Mientras Yanukovich está a favor de lazos más estrechos con Rusia, Yushenko llegó al poder con la promesa de acercarse a Occidente e ingresar a la OTAN.
El presidente acusa a las fuerzas prorrusas en el Parlamento de violar la Constitución y tratar de atraer a legisladores prooccidentales a sus filas a través de métodos dudosos, incluidos sobornos y chantajes.
El tribunal constitucional se reunirá la semana próxima para examinar la legalidad de la decisión de Yushenko de disolver la Rada, el Parlamento ucraniano.

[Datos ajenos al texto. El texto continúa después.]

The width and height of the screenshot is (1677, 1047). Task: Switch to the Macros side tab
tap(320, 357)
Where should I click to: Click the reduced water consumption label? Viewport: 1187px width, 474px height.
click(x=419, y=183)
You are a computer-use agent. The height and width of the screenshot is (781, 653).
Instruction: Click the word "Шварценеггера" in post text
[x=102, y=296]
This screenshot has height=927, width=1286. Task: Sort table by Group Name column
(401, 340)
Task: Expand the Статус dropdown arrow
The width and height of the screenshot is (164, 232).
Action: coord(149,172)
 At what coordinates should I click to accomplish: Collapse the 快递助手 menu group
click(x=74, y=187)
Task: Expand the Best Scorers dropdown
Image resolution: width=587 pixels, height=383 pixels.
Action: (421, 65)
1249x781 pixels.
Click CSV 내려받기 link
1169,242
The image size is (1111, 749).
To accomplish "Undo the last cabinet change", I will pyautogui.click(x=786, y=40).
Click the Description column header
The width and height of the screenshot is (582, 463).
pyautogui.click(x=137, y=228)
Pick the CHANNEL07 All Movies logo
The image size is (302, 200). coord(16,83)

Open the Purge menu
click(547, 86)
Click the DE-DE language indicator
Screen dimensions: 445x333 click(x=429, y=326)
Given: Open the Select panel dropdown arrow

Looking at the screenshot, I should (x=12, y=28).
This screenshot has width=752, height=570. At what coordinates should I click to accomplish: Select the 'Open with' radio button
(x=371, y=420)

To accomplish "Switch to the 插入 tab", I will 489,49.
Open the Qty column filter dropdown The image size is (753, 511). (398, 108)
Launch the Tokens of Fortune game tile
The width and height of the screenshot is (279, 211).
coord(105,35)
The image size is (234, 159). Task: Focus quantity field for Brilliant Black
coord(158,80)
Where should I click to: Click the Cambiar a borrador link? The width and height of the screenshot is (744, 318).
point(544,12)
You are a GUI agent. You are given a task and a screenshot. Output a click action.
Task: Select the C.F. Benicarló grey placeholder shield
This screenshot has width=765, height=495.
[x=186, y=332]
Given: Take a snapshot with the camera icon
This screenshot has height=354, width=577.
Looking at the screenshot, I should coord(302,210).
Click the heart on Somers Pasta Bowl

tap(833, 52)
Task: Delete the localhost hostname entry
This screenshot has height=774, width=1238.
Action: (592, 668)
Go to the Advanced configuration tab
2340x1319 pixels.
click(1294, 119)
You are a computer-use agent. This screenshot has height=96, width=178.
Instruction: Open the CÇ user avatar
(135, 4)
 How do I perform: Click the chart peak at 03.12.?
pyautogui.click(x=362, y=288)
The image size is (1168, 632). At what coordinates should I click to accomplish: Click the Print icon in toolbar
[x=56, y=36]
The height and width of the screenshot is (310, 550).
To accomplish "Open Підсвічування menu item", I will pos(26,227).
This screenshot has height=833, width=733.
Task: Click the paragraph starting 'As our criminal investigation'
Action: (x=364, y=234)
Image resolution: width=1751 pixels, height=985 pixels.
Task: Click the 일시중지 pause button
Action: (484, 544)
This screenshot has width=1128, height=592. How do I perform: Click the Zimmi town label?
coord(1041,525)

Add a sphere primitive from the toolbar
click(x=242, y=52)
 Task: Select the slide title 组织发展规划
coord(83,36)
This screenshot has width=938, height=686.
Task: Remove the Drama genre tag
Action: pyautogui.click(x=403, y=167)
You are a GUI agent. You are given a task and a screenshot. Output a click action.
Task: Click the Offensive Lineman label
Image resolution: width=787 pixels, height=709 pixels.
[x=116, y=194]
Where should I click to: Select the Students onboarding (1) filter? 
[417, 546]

Las celebraciones de la Pascua Ortodoxa este fin de semana podrían atenuar las protestas, muy inferiores a las registradas durante la "Revolución naranja".
Govorun dijo que muchos de los manifestantes se dirigirían a Kievo-Pecherskaya Lavra, un monasterio medieval ubicado en una colina frente al río Dnepr en Kiev, para celebrar la Pascua.
"Habrá un ambiente alegre, comeremos huevos de Pascua y tortas, y tomaremos vodka", dijo el manifestante Viktor Neboga, de 57 años, durante la manifestación del viernes.
Nadezhda Bychenko, de 48 años, jubilada y madre de tres niños, llegó de la ciudad de Kirovograd (sureste) con otros 150 simpatizantes de Yanukovich.
"Ya estoy harta de vivir en un país inestable", dijo Bychenko.
"Estoy aquí por la justicia, y para que no haya guerra", afirmó por su lado Tetiana Ovcherenko, que llegó en tren desde la región de Kiev, mientras su nieta de cuatro años jugaba y corría por el parque frente al disuelto Parlamento ucraniano.